--- START ---

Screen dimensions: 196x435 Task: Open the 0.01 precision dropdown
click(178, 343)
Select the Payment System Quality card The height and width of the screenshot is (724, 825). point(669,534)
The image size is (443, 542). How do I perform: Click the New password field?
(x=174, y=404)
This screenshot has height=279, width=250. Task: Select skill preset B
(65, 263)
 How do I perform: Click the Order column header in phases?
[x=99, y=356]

--- END ---

• [Exercise details] Quote exactly and only the lines from the one holding "How do I perform: Click the Order" through the end of the data.

• [Solution below]
 How do I perform: Click the Order column header in phases?
[x=99, y=356]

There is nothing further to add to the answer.